Following Thursday’s verdict, Holcomb reshared a blog post detailing the harm caused by porn addiction.

It can be tempting to dismiss a case like Duggar’s as an abherrant example. But the sad truth is that these cases are more common than most people assume, and church communities are not exempt.

The level of online material depicting sexual abuse is multiplying at a terrifying rate, while criminal convictions for the producers and viewers of such clips (once called “child pornography”) lag behind. Christian resources like Covenant Eyes, meant to report instances of suspicious internet use to an accountability partner, only work as well as a person’s commitment to abide by them. There are workarounds, as Josh Duggar allegedly found.
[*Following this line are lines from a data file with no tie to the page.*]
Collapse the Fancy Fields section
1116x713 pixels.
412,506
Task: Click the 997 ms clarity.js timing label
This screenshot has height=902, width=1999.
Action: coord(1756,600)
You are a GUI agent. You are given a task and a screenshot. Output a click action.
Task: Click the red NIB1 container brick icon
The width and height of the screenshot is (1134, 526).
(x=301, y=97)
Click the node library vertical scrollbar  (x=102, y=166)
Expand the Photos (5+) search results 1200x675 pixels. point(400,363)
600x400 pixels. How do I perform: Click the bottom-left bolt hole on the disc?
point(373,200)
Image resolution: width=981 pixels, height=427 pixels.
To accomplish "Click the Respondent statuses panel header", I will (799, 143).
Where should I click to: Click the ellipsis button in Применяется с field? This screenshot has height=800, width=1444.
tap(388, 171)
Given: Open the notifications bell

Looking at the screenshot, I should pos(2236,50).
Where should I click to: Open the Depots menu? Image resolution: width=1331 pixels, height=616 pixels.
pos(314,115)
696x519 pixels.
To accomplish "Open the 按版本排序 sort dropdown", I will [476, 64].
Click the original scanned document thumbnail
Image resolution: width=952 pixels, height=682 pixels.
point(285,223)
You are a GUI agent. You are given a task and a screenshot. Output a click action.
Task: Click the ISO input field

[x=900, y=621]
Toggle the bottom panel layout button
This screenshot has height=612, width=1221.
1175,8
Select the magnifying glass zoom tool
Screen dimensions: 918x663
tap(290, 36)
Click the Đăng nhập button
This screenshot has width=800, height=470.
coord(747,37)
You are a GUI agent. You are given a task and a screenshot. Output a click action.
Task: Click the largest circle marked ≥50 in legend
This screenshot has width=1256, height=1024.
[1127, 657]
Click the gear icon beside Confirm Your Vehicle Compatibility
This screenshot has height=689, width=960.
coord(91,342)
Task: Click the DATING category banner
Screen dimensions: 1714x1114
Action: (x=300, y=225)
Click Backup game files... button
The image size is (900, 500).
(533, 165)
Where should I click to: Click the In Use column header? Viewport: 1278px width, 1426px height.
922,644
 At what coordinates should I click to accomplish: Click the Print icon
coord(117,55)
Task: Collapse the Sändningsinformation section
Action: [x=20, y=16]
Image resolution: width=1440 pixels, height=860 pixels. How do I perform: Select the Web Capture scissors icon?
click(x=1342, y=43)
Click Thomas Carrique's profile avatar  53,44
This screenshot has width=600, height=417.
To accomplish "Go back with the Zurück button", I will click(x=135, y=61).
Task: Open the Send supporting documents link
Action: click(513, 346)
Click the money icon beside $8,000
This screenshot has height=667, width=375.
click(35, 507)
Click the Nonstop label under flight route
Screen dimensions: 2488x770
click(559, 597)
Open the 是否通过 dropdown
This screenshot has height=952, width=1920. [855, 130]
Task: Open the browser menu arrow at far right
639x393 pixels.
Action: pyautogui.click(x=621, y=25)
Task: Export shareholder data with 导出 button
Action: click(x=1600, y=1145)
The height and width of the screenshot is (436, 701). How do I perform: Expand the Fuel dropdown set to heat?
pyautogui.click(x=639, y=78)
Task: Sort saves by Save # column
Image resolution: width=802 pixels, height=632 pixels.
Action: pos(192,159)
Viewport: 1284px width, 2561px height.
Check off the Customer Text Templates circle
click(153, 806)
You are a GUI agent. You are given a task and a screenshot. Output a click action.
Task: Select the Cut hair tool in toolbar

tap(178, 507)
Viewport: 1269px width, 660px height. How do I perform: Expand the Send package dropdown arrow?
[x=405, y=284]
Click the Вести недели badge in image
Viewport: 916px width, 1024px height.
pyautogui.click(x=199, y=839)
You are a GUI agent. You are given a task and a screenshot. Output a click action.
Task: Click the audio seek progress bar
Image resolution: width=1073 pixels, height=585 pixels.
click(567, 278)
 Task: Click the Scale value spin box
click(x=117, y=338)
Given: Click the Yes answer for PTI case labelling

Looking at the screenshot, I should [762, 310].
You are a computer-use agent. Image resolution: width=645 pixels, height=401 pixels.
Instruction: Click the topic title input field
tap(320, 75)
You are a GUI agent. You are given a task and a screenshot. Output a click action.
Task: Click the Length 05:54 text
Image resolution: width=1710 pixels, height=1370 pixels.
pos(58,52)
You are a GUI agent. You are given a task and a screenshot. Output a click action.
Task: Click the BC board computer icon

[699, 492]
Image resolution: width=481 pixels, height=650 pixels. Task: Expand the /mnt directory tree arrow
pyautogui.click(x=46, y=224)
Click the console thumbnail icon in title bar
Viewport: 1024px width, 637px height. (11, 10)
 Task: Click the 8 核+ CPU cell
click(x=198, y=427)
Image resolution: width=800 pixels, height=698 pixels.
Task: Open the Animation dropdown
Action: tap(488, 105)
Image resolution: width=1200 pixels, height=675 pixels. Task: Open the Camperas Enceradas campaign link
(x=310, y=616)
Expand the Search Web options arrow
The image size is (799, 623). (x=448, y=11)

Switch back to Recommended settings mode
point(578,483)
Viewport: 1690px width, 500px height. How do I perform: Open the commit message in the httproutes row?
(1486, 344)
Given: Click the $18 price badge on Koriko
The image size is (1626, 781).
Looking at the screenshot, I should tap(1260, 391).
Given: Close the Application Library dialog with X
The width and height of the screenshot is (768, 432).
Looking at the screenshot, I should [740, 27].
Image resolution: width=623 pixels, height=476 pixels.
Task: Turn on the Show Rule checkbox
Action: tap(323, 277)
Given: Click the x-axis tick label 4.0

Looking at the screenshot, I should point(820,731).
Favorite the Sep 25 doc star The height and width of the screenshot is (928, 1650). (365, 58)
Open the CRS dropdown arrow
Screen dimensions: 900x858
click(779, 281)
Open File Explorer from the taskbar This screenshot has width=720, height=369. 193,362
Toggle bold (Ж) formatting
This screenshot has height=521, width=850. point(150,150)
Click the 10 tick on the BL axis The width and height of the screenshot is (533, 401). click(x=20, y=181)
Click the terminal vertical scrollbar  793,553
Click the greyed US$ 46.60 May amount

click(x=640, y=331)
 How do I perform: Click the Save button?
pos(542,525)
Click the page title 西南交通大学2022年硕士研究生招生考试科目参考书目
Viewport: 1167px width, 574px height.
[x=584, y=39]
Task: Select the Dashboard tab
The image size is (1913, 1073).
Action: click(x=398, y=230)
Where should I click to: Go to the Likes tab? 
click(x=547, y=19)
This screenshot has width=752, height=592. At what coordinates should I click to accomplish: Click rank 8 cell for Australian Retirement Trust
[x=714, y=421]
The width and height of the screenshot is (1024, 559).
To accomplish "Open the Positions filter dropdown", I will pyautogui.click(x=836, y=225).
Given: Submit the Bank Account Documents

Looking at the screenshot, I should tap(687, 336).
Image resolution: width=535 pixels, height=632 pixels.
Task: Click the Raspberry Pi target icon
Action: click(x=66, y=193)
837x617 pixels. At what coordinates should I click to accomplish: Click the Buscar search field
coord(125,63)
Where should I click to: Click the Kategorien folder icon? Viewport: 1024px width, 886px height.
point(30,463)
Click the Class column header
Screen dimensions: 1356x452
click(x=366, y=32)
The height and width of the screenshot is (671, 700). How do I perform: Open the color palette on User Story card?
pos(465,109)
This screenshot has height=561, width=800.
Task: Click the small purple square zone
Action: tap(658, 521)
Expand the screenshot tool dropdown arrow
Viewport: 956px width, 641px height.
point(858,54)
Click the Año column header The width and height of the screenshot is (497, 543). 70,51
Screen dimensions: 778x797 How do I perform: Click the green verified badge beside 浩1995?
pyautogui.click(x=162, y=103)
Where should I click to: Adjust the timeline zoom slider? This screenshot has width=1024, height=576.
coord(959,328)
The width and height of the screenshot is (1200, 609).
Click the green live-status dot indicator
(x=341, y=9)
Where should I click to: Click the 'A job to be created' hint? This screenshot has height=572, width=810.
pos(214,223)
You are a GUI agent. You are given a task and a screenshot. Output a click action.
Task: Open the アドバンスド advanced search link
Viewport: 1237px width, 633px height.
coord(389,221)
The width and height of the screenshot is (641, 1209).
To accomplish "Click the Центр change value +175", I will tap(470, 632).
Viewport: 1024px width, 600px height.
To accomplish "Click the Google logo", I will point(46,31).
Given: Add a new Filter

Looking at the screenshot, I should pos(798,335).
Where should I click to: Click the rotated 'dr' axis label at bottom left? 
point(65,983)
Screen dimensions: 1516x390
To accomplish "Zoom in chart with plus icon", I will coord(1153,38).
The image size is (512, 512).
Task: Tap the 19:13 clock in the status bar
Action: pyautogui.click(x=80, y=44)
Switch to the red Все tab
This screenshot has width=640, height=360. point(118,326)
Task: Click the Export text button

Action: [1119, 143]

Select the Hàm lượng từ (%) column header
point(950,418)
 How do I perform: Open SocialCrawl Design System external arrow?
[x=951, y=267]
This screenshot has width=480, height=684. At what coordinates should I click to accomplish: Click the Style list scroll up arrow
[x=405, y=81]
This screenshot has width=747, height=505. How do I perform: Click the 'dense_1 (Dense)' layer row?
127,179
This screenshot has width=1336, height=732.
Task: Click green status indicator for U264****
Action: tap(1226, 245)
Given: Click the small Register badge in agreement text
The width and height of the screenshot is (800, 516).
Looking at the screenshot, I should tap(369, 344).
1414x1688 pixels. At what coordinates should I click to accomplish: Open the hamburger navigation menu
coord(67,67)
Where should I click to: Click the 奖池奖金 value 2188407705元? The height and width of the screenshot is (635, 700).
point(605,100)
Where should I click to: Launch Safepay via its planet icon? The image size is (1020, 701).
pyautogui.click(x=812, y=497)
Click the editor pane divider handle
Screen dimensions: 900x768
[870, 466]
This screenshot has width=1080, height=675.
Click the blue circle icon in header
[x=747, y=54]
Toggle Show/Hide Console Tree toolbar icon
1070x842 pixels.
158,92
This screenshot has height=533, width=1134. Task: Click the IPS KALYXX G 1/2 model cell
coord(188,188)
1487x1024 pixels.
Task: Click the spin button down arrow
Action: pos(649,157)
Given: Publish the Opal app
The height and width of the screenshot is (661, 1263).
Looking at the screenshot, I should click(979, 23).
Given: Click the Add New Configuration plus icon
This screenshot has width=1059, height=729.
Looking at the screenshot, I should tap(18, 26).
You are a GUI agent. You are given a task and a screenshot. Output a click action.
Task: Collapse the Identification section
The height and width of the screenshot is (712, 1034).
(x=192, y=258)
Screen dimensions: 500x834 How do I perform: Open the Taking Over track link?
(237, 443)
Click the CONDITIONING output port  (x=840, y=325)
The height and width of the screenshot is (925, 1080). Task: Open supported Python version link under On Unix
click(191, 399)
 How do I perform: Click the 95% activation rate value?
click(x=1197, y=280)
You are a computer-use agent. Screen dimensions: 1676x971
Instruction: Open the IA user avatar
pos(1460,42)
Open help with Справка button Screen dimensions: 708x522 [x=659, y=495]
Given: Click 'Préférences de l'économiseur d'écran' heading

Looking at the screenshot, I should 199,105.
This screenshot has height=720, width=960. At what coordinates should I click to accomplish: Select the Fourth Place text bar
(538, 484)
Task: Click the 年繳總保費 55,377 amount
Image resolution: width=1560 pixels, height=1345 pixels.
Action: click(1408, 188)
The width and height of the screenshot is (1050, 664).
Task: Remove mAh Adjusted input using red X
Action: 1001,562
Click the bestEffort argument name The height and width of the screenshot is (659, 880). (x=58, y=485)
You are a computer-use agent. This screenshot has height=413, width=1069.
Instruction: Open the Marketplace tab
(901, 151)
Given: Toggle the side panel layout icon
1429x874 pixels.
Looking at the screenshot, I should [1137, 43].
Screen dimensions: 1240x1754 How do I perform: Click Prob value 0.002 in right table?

The news of Josh Duggar’s abusive conduct became public six years ago, when he lost his place on the family’s TLC show and his job with the Family Research Council. He went on to also confess to infidelity and to porn addiction in his marriage. Josh Duggar now has seven children with wife Anna. Since he was charged in May, he was permitted to see his children only under supervision.

According to The Associated Press, the federal investigation against Duggar was prompted by a Little Rock detective who found images depicting sexual abuse of children as young as toddlers being shared by a computer traced to him.

The defense in the case argued that someone else had acquired and viewed the images on Josh Duggar’s device. Experts said the technology had been set up with Duggar’s password, a version of which was once associated with the Duggar family Instagram account.

The trial also brought up Duggar’s use of the screening and reporting software Covenant Eyes. A Covenant Eyes report indicated that he had previously been blocked from downloading uTorrent and accessing an anonymous browser that was later used to download the child sexual abuse material.

Judge Timothy Brooks said sentencing will take place in about four months.